Convert the records below into a JSON list of strings, with one string for each line and no entries for blank lines.

━━━━━━━━━━

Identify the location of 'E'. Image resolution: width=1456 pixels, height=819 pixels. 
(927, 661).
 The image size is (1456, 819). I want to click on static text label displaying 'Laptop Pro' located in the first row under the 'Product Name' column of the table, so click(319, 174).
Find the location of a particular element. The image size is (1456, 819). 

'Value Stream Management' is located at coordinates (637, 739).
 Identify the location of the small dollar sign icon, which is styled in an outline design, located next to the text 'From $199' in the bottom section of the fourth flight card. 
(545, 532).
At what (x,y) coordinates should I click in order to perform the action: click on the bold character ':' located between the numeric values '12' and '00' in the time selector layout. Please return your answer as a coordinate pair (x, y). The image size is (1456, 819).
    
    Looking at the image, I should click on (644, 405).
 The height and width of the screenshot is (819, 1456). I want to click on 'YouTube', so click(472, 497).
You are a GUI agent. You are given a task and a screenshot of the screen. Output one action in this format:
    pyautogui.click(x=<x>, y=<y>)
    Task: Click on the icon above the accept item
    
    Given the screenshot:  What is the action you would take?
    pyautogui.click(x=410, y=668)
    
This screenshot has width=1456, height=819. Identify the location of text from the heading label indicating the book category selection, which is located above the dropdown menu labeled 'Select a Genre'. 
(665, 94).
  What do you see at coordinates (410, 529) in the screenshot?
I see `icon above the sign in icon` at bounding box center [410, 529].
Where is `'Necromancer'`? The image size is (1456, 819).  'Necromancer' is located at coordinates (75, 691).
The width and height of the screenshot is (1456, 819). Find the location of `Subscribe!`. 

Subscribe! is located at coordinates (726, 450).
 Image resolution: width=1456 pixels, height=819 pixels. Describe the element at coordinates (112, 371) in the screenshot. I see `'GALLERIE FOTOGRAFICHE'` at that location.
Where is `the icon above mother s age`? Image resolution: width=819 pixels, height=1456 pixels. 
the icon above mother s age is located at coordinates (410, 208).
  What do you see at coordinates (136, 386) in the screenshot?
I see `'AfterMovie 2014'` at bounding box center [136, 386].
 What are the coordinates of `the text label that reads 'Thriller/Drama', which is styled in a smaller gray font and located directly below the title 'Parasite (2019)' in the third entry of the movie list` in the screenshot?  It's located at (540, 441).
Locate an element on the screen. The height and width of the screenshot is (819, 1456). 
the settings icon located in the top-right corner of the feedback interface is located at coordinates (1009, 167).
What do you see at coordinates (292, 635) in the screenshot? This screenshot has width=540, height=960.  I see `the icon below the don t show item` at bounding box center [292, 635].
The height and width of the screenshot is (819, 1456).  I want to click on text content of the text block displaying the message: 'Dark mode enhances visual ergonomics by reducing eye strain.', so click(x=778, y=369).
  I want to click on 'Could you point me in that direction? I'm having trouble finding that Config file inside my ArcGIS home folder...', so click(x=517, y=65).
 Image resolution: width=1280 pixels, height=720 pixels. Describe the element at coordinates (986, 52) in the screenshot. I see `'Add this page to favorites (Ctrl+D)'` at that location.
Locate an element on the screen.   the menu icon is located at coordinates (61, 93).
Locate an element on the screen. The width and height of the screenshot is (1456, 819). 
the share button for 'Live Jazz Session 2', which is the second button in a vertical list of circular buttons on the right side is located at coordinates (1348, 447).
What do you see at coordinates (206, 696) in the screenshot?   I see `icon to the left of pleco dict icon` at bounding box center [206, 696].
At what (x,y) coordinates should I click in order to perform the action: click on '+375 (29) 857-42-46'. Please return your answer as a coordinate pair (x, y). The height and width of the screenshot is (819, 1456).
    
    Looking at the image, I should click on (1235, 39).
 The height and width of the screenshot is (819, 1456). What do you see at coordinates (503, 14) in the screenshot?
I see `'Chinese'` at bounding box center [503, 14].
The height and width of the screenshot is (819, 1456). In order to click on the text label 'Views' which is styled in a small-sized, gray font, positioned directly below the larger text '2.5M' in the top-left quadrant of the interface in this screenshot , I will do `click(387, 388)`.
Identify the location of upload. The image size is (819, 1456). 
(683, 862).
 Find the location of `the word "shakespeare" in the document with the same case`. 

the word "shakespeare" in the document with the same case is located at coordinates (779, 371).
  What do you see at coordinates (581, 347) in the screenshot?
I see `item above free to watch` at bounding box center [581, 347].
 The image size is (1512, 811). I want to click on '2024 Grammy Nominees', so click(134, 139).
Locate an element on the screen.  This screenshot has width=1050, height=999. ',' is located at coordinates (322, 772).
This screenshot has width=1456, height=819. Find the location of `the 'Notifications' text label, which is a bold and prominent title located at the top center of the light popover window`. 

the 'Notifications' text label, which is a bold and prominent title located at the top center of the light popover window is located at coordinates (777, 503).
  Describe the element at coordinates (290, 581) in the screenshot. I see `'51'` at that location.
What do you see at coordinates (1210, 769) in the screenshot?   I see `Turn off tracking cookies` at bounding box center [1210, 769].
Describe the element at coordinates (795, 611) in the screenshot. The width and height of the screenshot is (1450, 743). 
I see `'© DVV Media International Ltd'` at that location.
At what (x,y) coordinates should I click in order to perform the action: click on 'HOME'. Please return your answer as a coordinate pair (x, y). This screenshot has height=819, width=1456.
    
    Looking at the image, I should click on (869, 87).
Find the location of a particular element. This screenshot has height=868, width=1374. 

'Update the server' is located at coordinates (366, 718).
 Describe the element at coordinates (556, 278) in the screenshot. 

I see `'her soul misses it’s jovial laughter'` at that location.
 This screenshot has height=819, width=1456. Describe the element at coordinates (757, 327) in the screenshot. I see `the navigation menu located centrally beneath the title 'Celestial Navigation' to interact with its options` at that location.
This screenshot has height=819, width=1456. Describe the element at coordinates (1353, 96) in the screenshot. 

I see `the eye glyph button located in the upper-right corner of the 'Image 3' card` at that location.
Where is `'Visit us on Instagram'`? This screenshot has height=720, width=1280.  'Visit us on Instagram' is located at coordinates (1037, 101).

━━━━━━━━━━

### WRITTEN SOLUTION
[
  "Identify the location of 'E'. Image resolution: width=1456 pixels, height=819 pixels. ",
  "(927, 661).",
  " The image size is (1456, 819). I want to click on static text label displaying 'Laptop Pro' located in the first row under the 'Product Name' column of the table, so click(319, 174).",
  "Find the location of a particular element. The image size is (1456, 819). ",
  "'Value Stream Management' is located at coordinates (637, 739).",
  " Identify the location of the small dollar sign icon, which is styled in an outline design, located next to the text 'From $199' in the bottom section of the fourth flight card. ",
  "(545, 532).",
  "At what (x,y) coordinates should I click in order to perform the action: click on the bold character ':' located between the numeric values '12' and '00' in the time selector layout. Please return your answer as a coordinate pair (x, y). The image size is (1456, 819).",
  "    Looking at the image, I should click on (644, 405).",
  " The height and width of the screenshot is (819, 1456). I want to click on 'YouTube', so click(472, 497).",
  "You are a GUI agent. You are given a task and a screenshot of the screen. Output one action in this format:",
  "    pyautogui.click(x=<x>, y=<y>)",
  "    Task: Click on the icon above the accept item",
  "    Given the screenshot:  What is the action you would take?",
  "    pyautogui.click(x=410, y=668)",
  "This screenshot has width=1456, height=819. Identify the location of text from the heading label indicating the book category selection, which is located above the dropdown menu labeled 'Select a Genre'. ",
  "(665, 94).",
  "  What do you see at coordinates (410, 529) in the screenshot?",
  "I see `icon above the sign in icon` at bounding box center [410, 529].",
  "Where is `'Necromancer'`? The image size is (1456, 819).  'Necromancer' is located at coordinates (75, 691).",
  "The width and height of the screenshot is (1456, 819). Find the location of `Subscribe!`. ",
  "Subscribe! is located at coordinates (726, 450).",
  " Image resolution: width=1456 pixels, height=819 pixels. Describe the element at coordinates (112, 371) in the screenshot. I see `'GALLERIE FOTOGRAFICHE'` at that location.",
  "Where is `the icon above mother s age`? Image resolution: width=819 pixels, height=1456 pixels. ",
  "the icon above mother s age is located at coordinates (410, 208).",
  "  What do you see at coordinates (136, 386) in the screenshot?",
  "I see `'AfterMovie 2014'` at bounding box center [136, 386].",
  " What are the coordinates of `the text label that reads 'Thriller/Drama', which is styled in a smaller gray font and located directly below the title 'Parasite (2019)' in the third entry of the movie list` in the screenshot?  It's located at (540, 441).",
  "Locate an element on the screen. The height and width of the screenshot is (819, 1456). ",
  "the settings icon located in the top-right corner of the feedback interface is located at coordinates (1009, 167).",
  "What do you see at coordinates (292, 635) in the screenshot? This screenshot has width=540, height=960.  I see `the icon below the don t show item` at bounding box center [292, 635].",
  "The height and width of the screenshot is (819, 1456).  I want to click on text content of the text block displaying the message: 'Dark mode enhances visual ergonomics by reducing eye strain.', so click(x=778, y=369).",
  "  I want to click on 'Could you point me in that direction? I'm having trouble finding that Config file inside my ArcGIS home folder...', so click(x=517, y=65).",
  " Image resolution: width=1280 pixels, height=720 pixels. Describe the element at coordinates (986, 52) in the screenshot. I see `'Add this page to favorites (Ctrl+D)'` at that location.",
  "Locate an element on the screen.   the menu icon is located at coordinates (61, 93).",
  "Locate an element on the screen. The width and height of the screenshot is (1456, 819). ",
  "the share button for 'Live Jazz Session 2', which is the second button in a vertical list of circular buttons on the right side is located at coordinates (1348, 447).",
  "What do you see at coordinates (206, 696) in the screenshot?   I see `icon to the left of pleco dict icon` at bounding box center [206, 696].",
  "At what (x,y) coordinates should I click in order to perform the action: click on '+375 (29) 857-42-46'. Please return your answer as a coordinate pair (x, y). The height and width of the screenshot is (819, 1456).",
  "    Looking at the image, I should click on (1235, 39).",
  " The height and width of the screenshot is (819, 1456). What do you see at coordinates (503, 14) in the screenshot?",
  "I see `'Chinese'` at bounding box center [503, 14].",
  "The height and width of the screenshot is (819, 1456). In order to click on the text label 'Views' which is styled in a small-sized, gray font, positioned directly below the larger text '2.5M' in the top-left quadrant of the interface in this screenshot , I will do `click(387, 388)`.",
  "Identify the location of upload. The image size is (819, 1456). ",
  "(683, 862).",
  " Find the location of `the word \"shakespeare\" in the document with the same case`. ",
  "the word \"shakespeare\" in the document with the same case is located at coordinates (779, 371).",
  "  What do you see at coordinates (581, 347) in the screenshot?",
  "I see `item above free to watch` at bounding box center [581, 347].",
  " The image size is (1512, 811). I want to click on '2024 Grammy Nominees', so click(134, 139).",
  "Locate an element on the screen.  This screenshot has width=1050, height=999. ',' is located at coordinates (322, 772).",
  "This screenshot has width=1456, height=819. Find the location of `the 'Notifications' text label, which is a bold and prominent title located at the top center of the light popover window`. ",
  "the 'Notifications' text label, which is a bold and prominent title located at the top center of the light popover window is located at coordinates (777, 503).",
  "  Describe the element at coordinates (290, 581) in the screenshot. I see `'51'` at that location.",
  "What do you see at coordinates (1210, 769) in the screenshot?   I see `Turn off tracking cookies` at bounding box center [1210, 769].",
  "Describe the element at coordinates (795, 611) in the screenshot. The width and height of the screenshot is (1450, 743). ",
  "I see `'© DVV Media International Ltd'` at that location.",
  "At what (x,y) coordinates should I click in order to perform the action: click on 'HOME'. Please return your answer as a coordinate pair (x, y). This screenshot has height=819, width=1456.",
  "    Looking at the image, I should click on (869, 87).",
  "Find the location of a particular element. This screenshot has height=868, width=1374. ",
  "'Update the server' is located at coordinates (366, 718).",
  " Describe the element at coordinates (556, 278) in the screenshot. ",
  "I see `'her soul misses it’s jovial laughter'` at that location.",
  " This screenshot has height=819, width=1456. Describe the element at coordinates (757, 327) in the screenshot. I see `the navigation menu located centrally beneath the title 'Celestial Navigation' to interact with its options` at that location.",
  "This screenshot has height=819, width=1456. Describe the element at coordinates (1353, 96) in the screenshot. ",
  "I see `the eye glyph button located in the upper-right corner of the 'Image 3' card` at that location.",
  "Where is `'Visit us on Instagram'`? This screenshot has height=720, width=1280.  'Visit us on Instagram' is located at coordinates (1037, 101)."
]